With it being Monday and all I thought we could all do with a bit of a laugh. Over the past few months I’ve been doing a bit of research with online daters in the UK and America, and have inadvertently collated a list of the good, the bad and the ugly things guys have said on first dates or in online messages.

Now that’s not to say the women are perfect either, but this week boys I thought we could take one for the team for the sake of Glasgow’s amusement.  Laugh, enjoy…cringe.

 

50. “Would you mind if I touched your ankles?”
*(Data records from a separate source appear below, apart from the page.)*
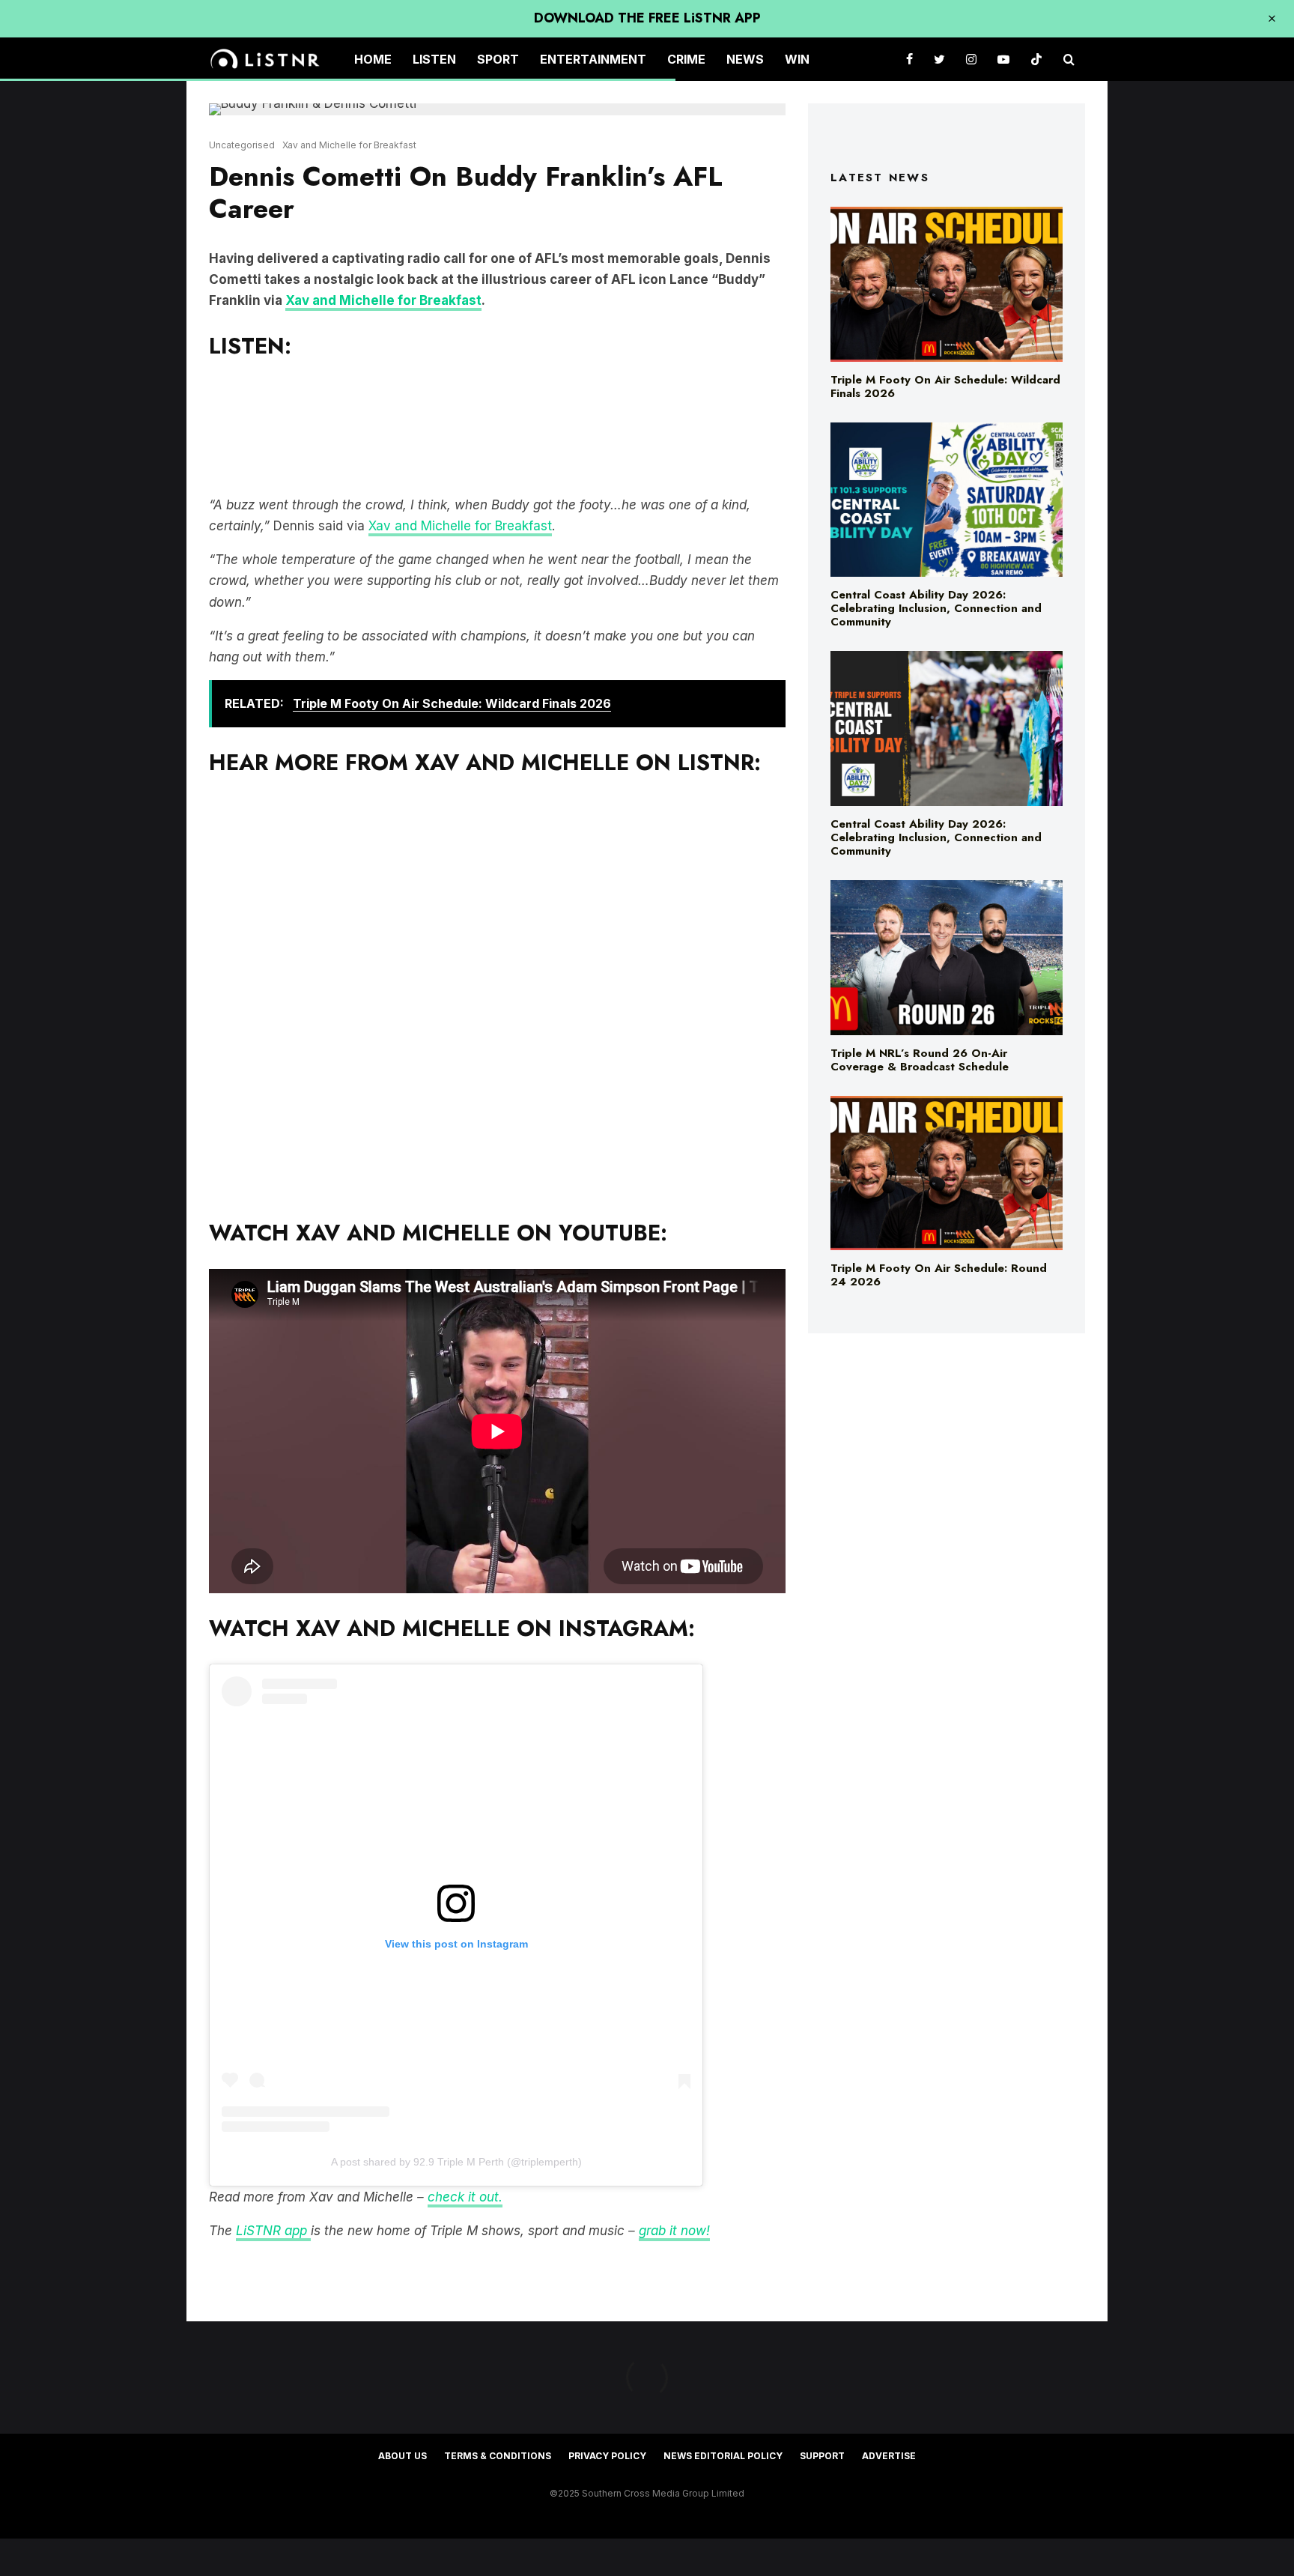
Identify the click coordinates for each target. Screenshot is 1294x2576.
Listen (434, 59)
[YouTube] (1003, 59)
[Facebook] (909, 59)
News (745, 59)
49. “Would you mind if I sniffed your arm pits?”

48. “You look a bit like Baloo the Bear”

47. “You look like a shoplifter”

46. “I’m a shoplifter”

45. “My Mum is making me move out after my 40th”

44. “You look positively delicious, you remind me a bit of my sister”

43. “Do you mind if I quickly finish this game of angry birds?”

42. “I don’t really fancy you but I needed a night out”

41. “You look like a girl with multiple partners”

40. “Did you make that dress yourself? Looks like it’s falling apart”

39. “Your hair looks lovely, it helps your face”

38. “Is McDonalds ok?”

37. “I had my first homosexual experience last night”

36, “Can I show you something under the table?”

35. “I have a spare key for my neighbor, sometimes I go and sleep in their bed”

34. “You must’ve been huge when you were younger”

33. “I’m not really interested in you like that, I’m actually looking for a surrogate”

32. “have you ever got off with your cousin?”

31. “I’ve got off with my cousin”

30. “23? You look way older”

29. “You smell like cheese, but a nice one”

28. “I miss my ex almost every day”

27. “My shirt is actually part of a pyjama set”

26. “I wish I wasn’t so racist”

25. “I’m not paying for the wine you drank”

24. “Do you and your friends ever compare your downstairs?”

23. “I’ve had 362 sexual partners”

22. “Do you plan on getting your teeth fixed?”

21. “The woman behind the bar is actually my Mum, you’ve already met”

20. “My downstairs is crooked, it curves to the left”

19. “I’m sorry I didn’t tell you I’m in a wheelchair”

18. “I got caught getting off with a lamp post”

17. “I think you’ve eaten enough”

16. “You should go and help with the dishes”

15. “be quiet, no shoosh, shut your mouth”

14. “You eat like a bin”

13. “I showed my Mum your picture, she thinks I can do better”

12. “yeah I’ll see you again, I feel a bit sorry for you.”

11. “I’ve had chlamydia six times now, it’s everywhere”

10. “I’m actually married”

9. “my wife is actually in the bar next door, but she’s cool with this”

8. “I can’t stay long I have another date after this”

7. “Can you drive me home?”

6. “I’m really into model trains, do you like this one?”

5. “Have you always had a double chin?”

4. “she wasn’t a girl”

3. “My stag do is next weekend”

2. “Send me a picture from the toilet”

1. “Sorry, my tag is itching”

 

Most of the women saw the funny side of things but needless to say a few of the dates came to an abrupt end. If you have a date this week be careful what you say, I really don’t want to add more to this list.